The case of Lehigh Coal Etc. Co. v. Ry., cited by the court, was based upon a statute which “in its broadest sense includes only laborers and employees, and them only to the extent of their wages.” Of course, it was held that a contractor was not included in such a statute; for, he is neither a laborer nor, in a strict legal sense, an employee, nor does he work for wages. But see Mutual Ben. L. Ins. Co. v. Rowand, 26 N. J. Eq. 389, where it was held that an architect came within the purview of an act giving a lien “to any person for labor performed, etc.”

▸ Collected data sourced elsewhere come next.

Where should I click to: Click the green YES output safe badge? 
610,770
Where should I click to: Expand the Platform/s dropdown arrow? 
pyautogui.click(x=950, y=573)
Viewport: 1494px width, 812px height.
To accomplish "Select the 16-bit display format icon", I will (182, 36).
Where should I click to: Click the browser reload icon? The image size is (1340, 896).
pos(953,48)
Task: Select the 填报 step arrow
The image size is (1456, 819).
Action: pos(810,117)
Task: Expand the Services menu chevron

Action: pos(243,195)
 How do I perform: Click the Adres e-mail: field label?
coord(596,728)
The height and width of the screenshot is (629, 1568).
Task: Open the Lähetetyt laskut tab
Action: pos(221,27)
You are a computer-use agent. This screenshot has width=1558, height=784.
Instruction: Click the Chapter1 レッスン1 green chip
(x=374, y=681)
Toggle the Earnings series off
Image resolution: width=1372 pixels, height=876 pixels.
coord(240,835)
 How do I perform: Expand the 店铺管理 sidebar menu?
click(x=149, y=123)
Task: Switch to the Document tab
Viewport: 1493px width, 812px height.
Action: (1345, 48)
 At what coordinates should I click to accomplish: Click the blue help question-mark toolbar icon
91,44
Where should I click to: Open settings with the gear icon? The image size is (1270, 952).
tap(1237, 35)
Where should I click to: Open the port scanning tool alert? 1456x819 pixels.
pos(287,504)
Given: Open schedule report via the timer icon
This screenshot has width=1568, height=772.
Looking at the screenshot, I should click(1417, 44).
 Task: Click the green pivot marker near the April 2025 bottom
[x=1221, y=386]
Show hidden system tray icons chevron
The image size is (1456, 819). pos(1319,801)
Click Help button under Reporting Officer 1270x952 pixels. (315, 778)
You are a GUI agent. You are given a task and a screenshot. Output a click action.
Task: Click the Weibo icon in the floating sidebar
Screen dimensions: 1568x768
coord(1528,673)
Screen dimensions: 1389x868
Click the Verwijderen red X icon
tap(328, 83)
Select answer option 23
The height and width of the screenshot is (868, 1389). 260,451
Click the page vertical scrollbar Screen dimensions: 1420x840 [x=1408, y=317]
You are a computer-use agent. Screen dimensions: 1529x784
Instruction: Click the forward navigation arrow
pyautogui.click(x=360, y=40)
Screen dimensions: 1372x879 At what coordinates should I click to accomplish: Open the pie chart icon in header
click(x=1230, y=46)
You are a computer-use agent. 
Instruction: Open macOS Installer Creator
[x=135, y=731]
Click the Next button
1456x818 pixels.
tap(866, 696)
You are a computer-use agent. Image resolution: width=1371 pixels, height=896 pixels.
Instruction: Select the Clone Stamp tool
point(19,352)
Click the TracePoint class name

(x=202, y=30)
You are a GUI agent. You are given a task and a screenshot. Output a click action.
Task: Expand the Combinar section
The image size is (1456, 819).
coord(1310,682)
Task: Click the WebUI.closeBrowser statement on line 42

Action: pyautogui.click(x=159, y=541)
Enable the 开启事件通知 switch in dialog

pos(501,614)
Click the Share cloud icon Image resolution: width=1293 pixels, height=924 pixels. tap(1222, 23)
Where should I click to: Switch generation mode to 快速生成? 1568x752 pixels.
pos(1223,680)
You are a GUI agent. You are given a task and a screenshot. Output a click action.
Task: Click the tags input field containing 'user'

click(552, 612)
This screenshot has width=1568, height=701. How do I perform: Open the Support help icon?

If, as I contend, contractor is included in the statute, there can be no doubt that the legislature intended to give him a lien for his work and labor performed, in the manner in which contractors usually do or perform their work and labor upon railroads. And how is this? Why, it would be impossible for contractors to build railroad beds with their own hands within the time and in the manner required for such work. Their work involves the finished product of what they undertake. This is the sense in which the words “who shall do or perform any work or labor upon” are used. The words “work” and “labor” here are used to denote the result of what is done, and not the manner of its doing. Under the construction placed upon the words by the court, even if the word “contractor” were used, instead of “builder,” still the contractor would have to do the work and labor with his own hands to entitle him to a lien. If the legislature intended to provide for the contractor, in what more simple or appropriate words could they have done so? What else could they have said? The maxim qui facit per alium faeit per se applies with peculiar force in a case of this kind, where the work to be performed^by the contractor can only be done by him through the instrumentality of those in his employ.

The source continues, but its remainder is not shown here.